第二节 历史学家
麦加洛波利斯波里比阿(Polybius of Megalopolis)[3]大约生于公元前200年,他是公元前168年皮德纳(Pydna)战役之后被送往意大利的阿卡亚(Achaea)的一千名精英人质之一;他于公元前150年被释放——其他人也在这时一同释放,波里比阿属于长寿者。不过,波里比阿本人与小西庇阿(P.Cornelius Scipio Aemilianus)、费边·马克西姆斯(Q.Fabius Maximus Aemilianus)两人都非常熟悉,他们两人都是在皮德纳获胜的罗马将军埃米利乌斯·保鲁斯(L.Aemilius Paullus)的儿子。当其他人质被分配到意大利各个城镇时,那些像波里比阿一样有影响的年轻人则待在罗马城本地,不久之后,波里比阿与小西庇阿就发展为一种特别亲密的、持久的友谊关系(Polyb.ⅩⅩⅪ.23.1-25.1)。他因此也发现他居住的城市是当时国家的心脏——这与其母邦的权力结构有很大的差异;他所亲密接触的人是对当地和其他地方事务都非常熟悉的人。激发波里比阿进行思考的是,罗马是怎么在公元前220年到公元前167年这么短暂的时间内成为地中海世界霸主这个问题,他决定通过撰写历史来回答这个问题。尽管这部历史著作的大部分已经佚失了,但它仍旧是我们直接或间接地理解这一历史时期的重要知识来源,同时也是罗马与希腊化国家之间关系的重要知识来源。

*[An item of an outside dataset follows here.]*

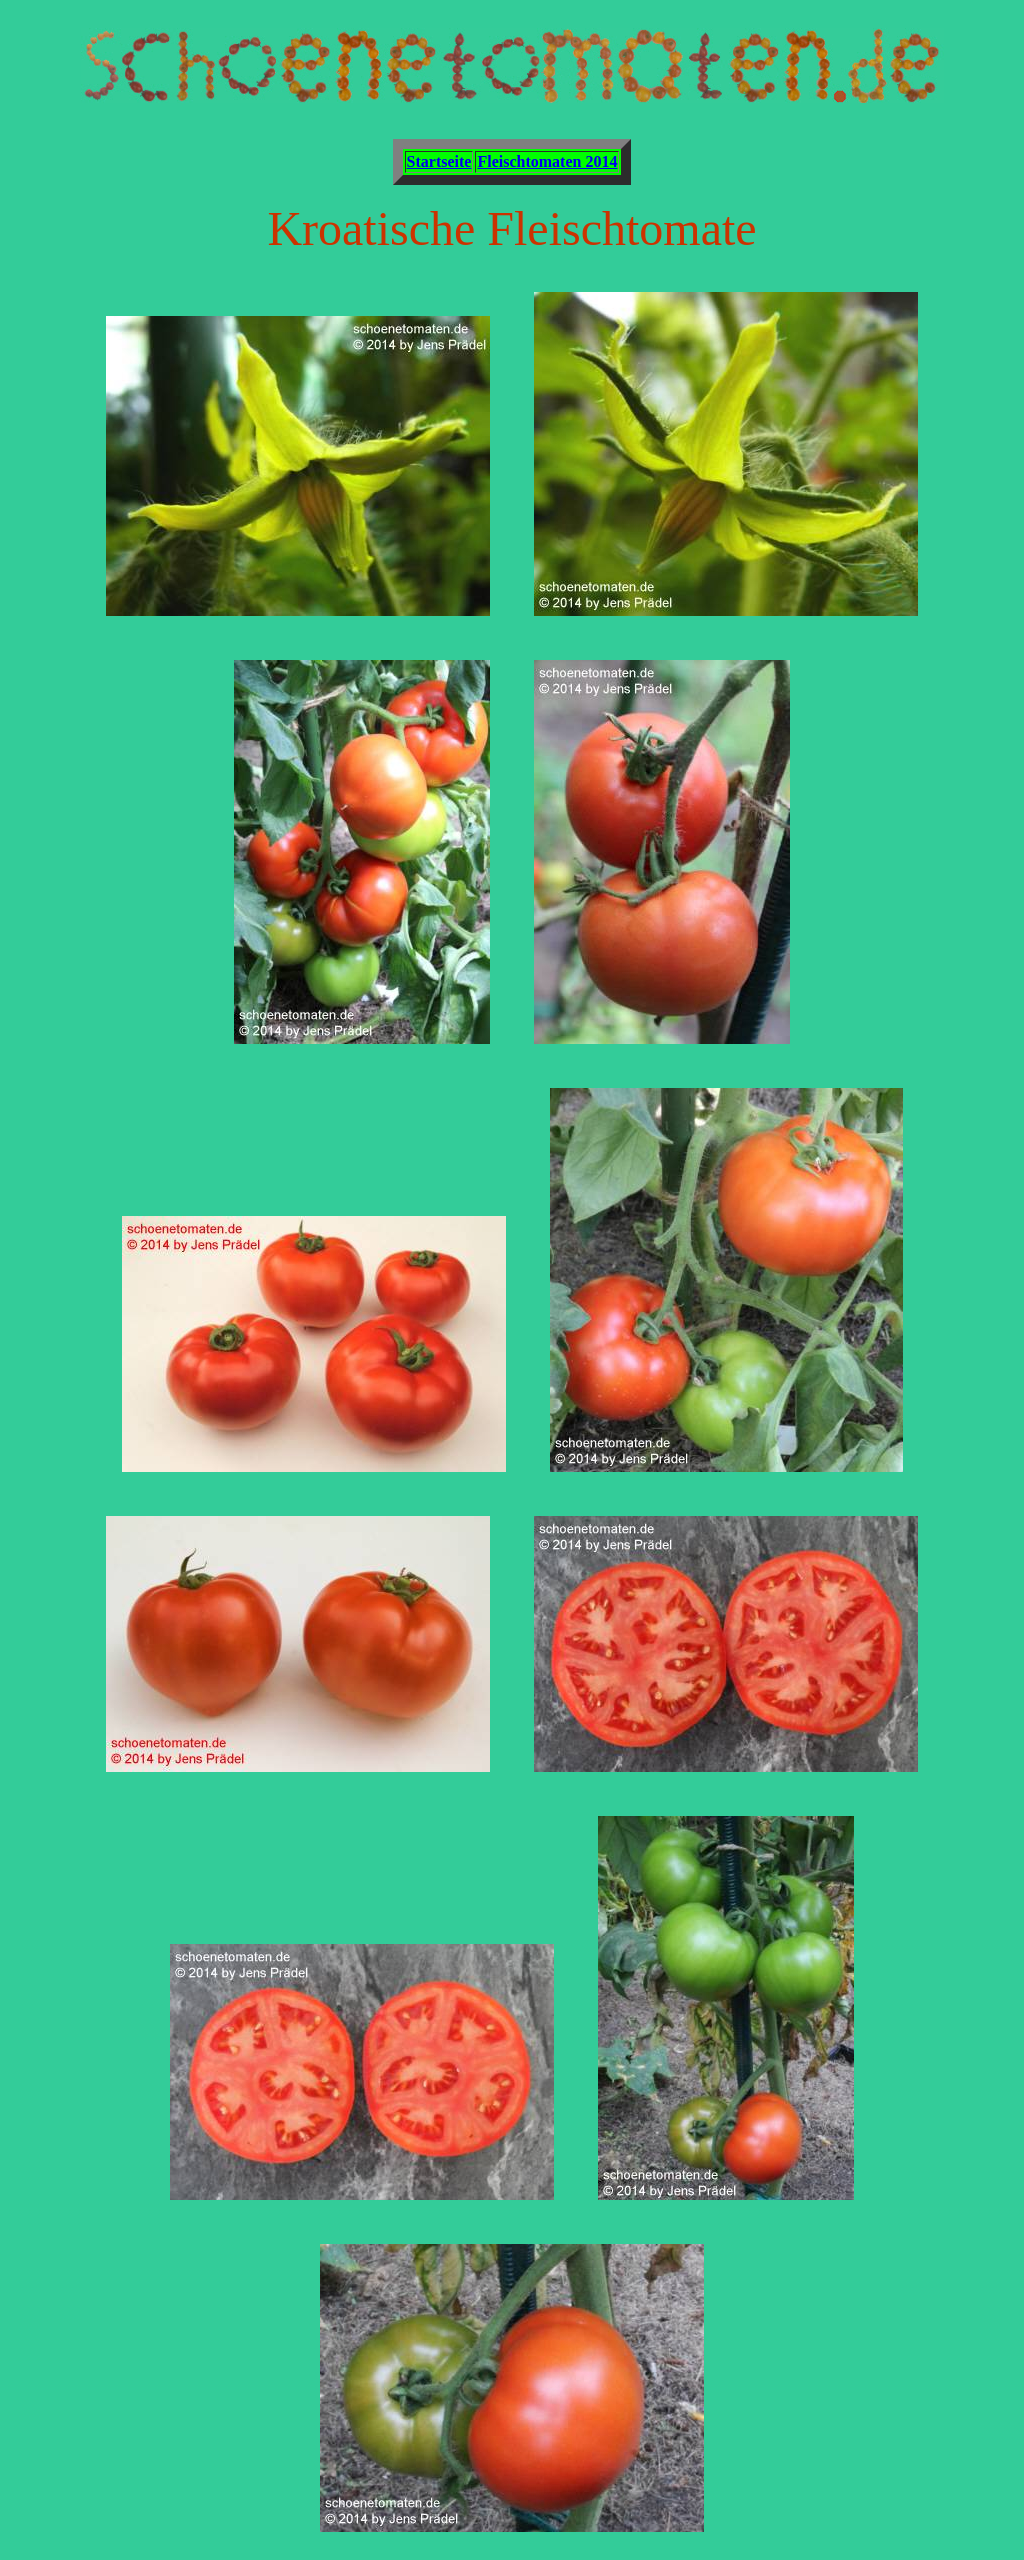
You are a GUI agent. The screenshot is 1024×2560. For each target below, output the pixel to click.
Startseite (439, 161)
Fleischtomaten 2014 (547, 161)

该书的前两卷提纲挈领地介绍了公元前264年到公元前220年的重要事件,并成为历史背景导论。和这部巨著的主干部分相比这两卷虽然是提要式的简介,但这些材料对现代学者而言是极其珍贵的,因为记载公元前220年之前事件的其他著作绝大多数已经丢失了。波里比阿原先的计划是总共要写35卷,但过一段时间后他开始决定要多写10卷,把他的叙述一直延续到公元前146年(Polyb.Ⅲ.4)。一般认为波里比阿计划发生变化的原因是因为他希望表达出胜利者怎样运用其所获得的权力,但是来自后面几卷保留下来的段落似乎并不能特别反映这种意图,而且时常以怀疑的态度来看这些问题。肯定会怀疑他这种渴望的部分动机,这种渴望包括那些与波里比阿本人有密切关系的事件,比如公元前151年他伴随小西庇阿在西班牙的战争,以及不久之后从拘留状态被释放又被传唤于围攻迦太基期间帮助罗马人。阿卡亚人于公元前146年反抗罗马那灾难性的愚蠢行为后——这场反抗导致了科林斯的灭亡——不过波里比阿在这次战争中扮演着极其重要的角色,首先,他作为阿卡亚人和罗马人之间的调停者,然后调整了罗马军队撤退后与阿卡亚城市之间的关系。无论怎样解释波里比阿的动机,他的整部历史毫无疑问铸就了一部宏伟的著作,这必定是要花费很多年进行构思与创作的。实际上,该书的最后几卷大概是在波里比阿去世后才出版的,这个出版日期不能确定,可能晚至公元前118年才出版。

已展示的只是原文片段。